Why is the prosecutor not able to question Mr Assange in the UK?

In cases where a suspect is abroad, the prosecutor must consider what investigation measures are possible under Swedish law and international instruments. Moreover, the prosecutor must consider what is required in the specific case to enable the investigation to be conducted in a legally sound and effective way without compromising quality. The prosecutor must also consider how any trial can be conducted if the investigation results in the prosecutor bringing a prosecution and how any sentence can be enforced.

In this matter, the prosecutor’s deliberations resulted in a request for the detention of Julian Assange for the crimes of which he was suspected. Pursuant to the court’s detention order the prosecutor issued a European arrest warrant

Questioning of a person in Britain at the request of Sweden would normally be carried out by the British police, who would be provided with the questions to be asked. To request the cooperation of another country's legal authorities to perform such a task is largely used when the possibility of extraditing a suspect is lacking or in interviews with witnesses and plaintiffs.

The criteria for when another country's case can be processed in Britain can be found in a publication from the British government (see link).

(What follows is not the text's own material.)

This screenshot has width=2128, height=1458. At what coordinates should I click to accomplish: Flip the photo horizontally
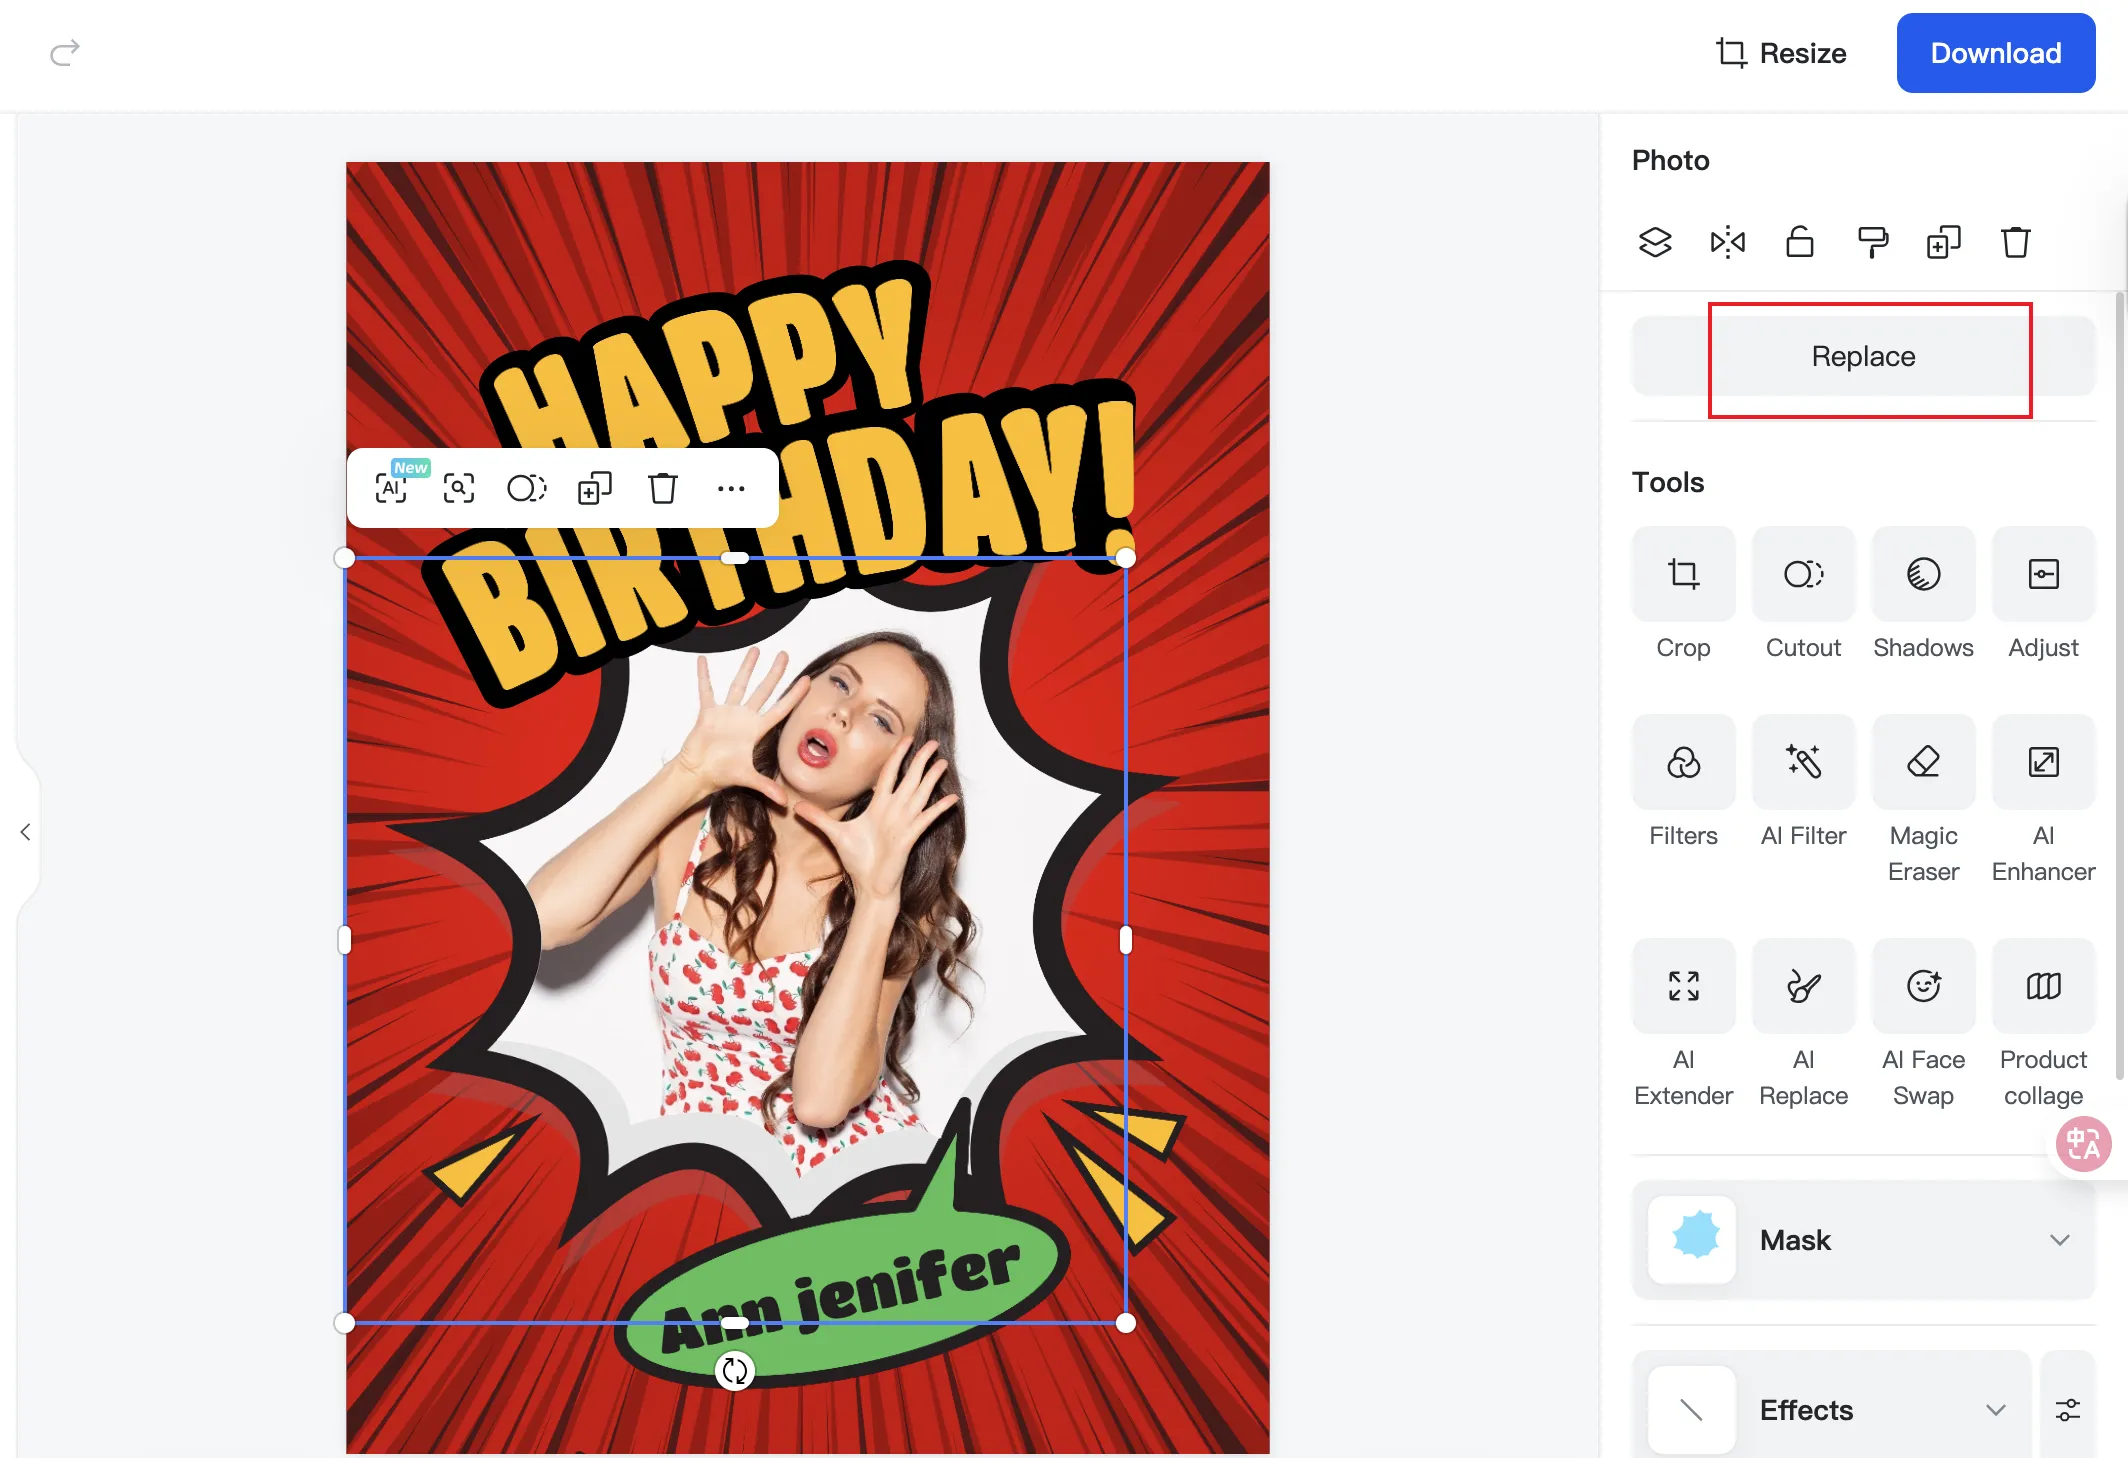point(1727,242)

Regardless of how and where the questioning of Julian Assange could be performed, a case of this type would normally be expected to require further lines of inquiry e.g. the questioning of others involved. These new lines of inquiry would normally be performed in conjunction and simultaneously with the questioning of the suspect.

If Julian Assange would be questioned in London and the preliminary investigation would lead to a finding that there is sufficient evidence to prosecute Mr Assange, his personal presence is required in Sweden so that a trial can be held and any sentence enforced. Under Swedish law the defendant must be present in person at the trial in cases involving this type of crime.

Altogether, the prosecutor’s assessment is that a request for legal assistance involving the questioning of Julian Assange in London would not take the case forward in a significant manner.